Melvin and Howard
Melvin and Howard is a 1980 American comedy-drama film directed by Jonathan Demme. The screenplay by Bo Goldman was inspired by real-life Utah service station owner Melvin Dummar, who was listed as the beneficiary of USD$156 million in a will allegedly handwritten by Howard Hughes that was discovered in the headquarters of The Church of Jesus Christ of Latter-day Saints in Salt Lake City. A novelization of Goldman's script later was written by George Gipe.
The film starred Paul Le Mat, Jason Robards and, in an Academy Award-winning performance, Mary Steenburgen.
+++
EXERCISE AIM ▸ Write what comes next in the text about the film Melvin and Howard, picking up after its final sentence. The listing below this point is not needed.
+++
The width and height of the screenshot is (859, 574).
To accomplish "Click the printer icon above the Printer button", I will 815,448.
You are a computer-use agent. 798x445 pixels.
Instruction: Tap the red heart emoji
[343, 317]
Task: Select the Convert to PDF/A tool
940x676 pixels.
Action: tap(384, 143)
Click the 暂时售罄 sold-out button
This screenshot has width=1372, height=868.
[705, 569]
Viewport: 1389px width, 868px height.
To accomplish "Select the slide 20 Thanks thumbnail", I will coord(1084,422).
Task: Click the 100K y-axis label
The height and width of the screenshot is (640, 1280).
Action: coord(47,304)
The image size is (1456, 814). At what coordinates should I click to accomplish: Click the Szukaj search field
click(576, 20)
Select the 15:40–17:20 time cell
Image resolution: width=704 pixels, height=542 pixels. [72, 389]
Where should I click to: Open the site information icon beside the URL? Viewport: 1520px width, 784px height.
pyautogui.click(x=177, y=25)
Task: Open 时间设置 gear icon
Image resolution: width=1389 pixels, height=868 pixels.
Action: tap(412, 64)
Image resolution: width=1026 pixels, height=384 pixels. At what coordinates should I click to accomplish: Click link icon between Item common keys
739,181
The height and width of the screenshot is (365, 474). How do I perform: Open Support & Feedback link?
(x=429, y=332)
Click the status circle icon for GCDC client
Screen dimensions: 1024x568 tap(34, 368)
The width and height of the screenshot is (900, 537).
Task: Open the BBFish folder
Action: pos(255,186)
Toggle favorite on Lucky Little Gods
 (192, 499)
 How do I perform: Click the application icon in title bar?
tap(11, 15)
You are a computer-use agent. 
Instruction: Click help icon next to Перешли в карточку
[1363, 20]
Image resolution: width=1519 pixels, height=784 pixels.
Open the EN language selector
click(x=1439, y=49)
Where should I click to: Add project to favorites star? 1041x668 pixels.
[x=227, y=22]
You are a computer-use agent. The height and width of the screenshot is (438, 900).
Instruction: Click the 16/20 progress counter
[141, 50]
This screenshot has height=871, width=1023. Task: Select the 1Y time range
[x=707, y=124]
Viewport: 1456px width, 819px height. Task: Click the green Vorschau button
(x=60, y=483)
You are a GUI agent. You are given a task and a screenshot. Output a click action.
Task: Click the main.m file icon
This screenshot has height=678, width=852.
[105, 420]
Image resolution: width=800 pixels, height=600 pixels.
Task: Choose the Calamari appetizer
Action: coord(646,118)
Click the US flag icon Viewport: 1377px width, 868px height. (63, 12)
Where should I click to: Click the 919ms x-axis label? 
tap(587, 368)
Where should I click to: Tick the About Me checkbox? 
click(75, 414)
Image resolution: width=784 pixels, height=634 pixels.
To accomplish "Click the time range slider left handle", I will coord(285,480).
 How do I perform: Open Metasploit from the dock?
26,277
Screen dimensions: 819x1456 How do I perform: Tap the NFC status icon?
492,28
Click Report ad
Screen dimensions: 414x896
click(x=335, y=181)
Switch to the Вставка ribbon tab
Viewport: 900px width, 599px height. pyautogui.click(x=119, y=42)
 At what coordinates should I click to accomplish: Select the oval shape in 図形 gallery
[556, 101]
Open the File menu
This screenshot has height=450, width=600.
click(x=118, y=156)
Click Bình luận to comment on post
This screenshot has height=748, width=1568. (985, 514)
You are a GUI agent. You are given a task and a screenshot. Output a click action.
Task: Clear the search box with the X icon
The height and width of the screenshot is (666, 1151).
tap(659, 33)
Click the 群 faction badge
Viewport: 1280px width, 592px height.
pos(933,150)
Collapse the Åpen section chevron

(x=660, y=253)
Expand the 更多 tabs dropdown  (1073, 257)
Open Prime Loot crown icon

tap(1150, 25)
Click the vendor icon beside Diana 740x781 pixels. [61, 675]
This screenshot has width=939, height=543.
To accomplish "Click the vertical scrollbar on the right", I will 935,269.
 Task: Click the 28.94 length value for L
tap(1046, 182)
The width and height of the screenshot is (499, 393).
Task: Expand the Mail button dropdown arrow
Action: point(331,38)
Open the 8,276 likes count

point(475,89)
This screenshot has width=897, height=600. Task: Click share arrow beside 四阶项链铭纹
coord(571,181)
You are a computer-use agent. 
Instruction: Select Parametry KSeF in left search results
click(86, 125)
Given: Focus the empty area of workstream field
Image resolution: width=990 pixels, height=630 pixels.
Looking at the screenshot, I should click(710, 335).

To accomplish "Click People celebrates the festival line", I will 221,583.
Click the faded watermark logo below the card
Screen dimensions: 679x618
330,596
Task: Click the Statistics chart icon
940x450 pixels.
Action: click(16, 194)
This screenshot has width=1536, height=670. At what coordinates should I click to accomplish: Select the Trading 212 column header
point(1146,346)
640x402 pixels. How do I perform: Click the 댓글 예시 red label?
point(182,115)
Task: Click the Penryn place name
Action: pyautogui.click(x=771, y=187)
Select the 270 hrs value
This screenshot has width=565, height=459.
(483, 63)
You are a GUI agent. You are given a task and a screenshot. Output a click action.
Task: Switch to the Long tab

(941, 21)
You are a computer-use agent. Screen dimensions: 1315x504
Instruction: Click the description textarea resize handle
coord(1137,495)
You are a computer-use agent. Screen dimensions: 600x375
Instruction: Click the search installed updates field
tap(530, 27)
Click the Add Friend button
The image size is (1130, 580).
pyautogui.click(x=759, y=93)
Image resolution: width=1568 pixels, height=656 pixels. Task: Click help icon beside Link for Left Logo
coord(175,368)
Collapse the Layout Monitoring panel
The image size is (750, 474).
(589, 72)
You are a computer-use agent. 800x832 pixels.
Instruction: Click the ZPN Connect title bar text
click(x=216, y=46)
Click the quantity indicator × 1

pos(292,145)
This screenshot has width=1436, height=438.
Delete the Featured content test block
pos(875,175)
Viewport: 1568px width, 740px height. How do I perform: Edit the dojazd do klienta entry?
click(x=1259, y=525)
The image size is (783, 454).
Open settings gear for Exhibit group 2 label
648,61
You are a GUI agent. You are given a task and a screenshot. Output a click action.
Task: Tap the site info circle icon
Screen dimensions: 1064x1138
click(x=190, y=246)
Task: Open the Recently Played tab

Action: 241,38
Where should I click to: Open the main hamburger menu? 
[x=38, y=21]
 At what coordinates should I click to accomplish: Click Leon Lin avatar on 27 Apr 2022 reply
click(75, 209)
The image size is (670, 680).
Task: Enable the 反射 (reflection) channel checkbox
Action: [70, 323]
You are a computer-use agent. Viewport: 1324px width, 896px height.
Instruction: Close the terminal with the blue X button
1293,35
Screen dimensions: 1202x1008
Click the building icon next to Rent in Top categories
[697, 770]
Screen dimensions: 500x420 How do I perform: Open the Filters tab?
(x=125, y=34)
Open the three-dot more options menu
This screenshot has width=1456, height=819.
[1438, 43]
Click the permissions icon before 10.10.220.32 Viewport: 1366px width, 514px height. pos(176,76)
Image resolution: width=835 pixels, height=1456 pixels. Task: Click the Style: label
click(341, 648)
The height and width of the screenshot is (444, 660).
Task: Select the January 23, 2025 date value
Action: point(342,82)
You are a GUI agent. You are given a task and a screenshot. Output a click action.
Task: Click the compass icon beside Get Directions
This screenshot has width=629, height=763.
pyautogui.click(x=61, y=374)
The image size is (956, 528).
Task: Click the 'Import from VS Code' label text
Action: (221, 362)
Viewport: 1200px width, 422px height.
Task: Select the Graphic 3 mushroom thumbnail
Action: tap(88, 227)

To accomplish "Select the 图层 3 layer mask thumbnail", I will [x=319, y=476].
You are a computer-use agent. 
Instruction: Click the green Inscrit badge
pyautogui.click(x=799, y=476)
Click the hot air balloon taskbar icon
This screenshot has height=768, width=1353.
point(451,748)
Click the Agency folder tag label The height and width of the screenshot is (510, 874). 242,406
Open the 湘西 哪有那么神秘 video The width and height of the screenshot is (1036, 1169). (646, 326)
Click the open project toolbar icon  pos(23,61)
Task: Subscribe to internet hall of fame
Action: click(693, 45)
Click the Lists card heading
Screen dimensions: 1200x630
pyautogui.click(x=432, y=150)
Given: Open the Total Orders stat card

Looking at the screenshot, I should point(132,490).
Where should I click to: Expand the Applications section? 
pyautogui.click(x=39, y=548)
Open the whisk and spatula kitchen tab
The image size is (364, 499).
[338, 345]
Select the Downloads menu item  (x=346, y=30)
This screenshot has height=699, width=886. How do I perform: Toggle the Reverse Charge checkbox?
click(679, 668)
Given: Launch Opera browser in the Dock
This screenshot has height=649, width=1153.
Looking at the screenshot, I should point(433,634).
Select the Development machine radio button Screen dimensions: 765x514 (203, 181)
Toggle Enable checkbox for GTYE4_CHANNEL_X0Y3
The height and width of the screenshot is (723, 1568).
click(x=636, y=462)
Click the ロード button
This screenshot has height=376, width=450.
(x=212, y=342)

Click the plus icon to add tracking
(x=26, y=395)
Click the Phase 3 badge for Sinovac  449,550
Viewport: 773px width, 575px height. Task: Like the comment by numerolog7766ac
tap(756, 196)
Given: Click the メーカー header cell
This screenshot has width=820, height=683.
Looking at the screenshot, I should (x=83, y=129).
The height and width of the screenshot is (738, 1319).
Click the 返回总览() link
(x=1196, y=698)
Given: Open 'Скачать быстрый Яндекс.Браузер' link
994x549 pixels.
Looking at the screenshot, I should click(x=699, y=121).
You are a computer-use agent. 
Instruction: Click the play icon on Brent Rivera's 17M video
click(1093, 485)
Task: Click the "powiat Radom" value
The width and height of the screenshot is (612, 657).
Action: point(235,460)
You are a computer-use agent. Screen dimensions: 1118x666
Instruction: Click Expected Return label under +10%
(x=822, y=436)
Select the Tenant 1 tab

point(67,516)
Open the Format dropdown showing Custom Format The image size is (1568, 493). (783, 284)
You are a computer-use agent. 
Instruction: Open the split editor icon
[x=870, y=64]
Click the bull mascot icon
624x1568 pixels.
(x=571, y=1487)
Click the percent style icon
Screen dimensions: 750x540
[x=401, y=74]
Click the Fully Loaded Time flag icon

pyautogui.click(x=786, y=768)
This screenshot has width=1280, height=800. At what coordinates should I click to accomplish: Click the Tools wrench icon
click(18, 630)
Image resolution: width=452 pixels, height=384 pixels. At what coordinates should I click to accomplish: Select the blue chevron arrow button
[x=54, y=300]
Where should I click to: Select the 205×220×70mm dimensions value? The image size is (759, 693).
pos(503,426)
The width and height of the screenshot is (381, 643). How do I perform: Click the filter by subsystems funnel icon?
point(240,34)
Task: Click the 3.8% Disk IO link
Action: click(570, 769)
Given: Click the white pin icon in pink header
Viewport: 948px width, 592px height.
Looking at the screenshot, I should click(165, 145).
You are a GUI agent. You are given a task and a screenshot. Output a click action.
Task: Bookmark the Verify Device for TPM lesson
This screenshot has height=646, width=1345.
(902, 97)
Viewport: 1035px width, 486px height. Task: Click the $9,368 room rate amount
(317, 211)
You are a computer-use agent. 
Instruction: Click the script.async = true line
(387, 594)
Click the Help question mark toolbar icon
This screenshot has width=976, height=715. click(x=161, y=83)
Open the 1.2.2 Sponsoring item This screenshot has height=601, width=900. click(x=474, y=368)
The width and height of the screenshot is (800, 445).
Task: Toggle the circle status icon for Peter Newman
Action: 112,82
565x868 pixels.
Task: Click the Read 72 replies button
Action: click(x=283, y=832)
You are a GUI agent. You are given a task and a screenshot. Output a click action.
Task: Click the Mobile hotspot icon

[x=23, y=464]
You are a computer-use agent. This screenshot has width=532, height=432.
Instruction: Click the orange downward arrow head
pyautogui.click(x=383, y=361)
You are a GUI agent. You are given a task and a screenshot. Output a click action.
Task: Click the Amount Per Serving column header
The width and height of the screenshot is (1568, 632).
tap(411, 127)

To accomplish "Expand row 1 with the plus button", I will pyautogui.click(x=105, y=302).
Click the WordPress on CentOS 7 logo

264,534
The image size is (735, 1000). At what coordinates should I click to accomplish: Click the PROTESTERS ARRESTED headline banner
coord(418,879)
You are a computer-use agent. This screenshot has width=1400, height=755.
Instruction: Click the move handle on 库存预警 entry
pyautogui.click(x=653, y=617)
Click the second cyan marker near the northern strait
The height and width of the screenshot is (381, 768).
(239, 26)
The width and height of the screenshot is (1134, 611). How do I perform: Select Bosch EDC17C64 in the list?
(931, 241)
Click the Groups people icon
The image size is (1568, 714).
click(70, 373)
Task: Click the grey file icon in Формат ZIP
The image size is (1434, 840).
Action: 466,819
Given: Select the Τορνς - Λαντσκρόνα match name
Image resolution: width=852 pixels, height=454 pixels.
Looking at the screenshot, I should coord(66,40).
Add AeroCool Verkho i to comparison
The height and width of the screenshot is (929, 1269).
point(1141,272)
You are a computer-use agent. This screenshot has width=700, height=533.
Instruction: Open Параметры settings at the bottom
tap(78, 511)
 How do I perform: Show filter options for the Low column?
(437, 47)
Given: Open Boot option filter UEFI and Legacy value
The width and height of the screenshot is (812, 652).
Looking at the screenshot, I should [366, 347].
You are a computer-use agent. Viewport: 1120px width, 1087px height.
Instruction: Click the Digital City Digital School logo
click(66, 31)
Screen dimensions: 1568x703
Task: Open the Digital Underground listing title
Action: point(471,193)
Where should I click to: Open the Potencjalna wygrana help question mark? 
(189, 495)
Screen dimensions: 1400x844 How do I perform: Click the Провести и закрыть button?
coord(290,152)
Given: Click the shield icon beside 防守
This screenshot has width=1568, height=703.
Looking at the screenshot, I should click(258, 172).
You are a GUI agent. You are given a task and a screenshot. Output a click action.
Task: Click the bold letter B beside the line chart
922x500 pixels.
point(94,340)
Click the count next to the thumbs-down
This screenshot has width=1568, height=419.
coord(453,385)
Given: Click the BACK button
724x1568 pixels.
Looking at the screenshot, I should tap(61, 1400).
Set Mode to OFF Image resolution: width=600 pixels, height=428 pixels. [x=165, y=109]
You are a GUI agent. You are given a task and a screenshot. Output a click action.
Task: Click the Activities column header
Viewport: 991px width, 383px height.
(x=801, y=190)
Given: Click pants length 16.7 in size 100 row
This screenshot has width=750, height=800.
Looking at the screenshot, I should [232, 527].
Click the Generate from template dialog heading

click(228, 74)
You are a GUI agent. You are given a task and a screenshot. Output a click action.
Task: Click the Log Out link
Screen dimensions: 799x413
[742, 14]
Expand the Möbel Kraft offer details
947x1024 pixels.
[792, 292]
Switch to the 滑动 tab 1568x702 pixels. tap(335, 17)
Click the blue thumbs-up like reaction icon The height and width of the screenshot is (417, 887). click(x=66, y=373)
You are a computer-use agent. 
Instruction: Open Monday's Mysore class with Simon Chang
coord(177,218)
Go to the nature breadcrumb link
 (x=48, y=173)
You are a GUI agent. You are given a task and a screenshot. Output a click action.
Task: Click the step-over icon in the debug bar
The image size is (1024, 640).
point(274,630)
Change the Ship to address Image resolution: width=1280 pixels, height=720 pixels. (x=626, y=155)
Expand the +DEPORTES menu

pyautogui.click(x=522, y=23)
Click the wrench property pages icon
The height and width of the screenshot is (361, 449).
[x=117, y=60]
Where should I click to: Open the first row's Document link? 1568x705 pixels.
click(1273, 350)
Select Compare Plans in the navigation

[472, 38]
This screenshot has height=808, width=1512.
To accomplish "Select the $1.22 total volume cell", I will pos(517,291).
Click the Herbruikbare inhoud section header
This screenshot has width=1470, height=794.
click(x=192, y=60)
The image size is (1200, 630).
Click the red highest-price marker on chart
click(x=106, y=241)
+++
ANSWER SECTION ▸
Plot
In the opening scene, Howard Hughes loses control of and crashes his motorcycle in the Nevada desert. That night, he's discovered lying on the side of a stretch of U.S. Highway 95 where Melvin Dummar stops his pickup truck so he can relieve himself. The disheveled stranger, refusing to allow the Good Samaritan to take him for medical help, asks him to drive him to Las Vegas. En route, the two engage in stilted conversation until Dummar cajoles his passenger into joining him in singing a Christmas song he wrote. Hughes then suggests they sing his favorite song Bye Bye Blackbird, and they do. The man warms up to his rescuer and before he's dropped off at the Desert Inn (which Hughes owns and therein resides), he identifies himself as the reclusive billionaire.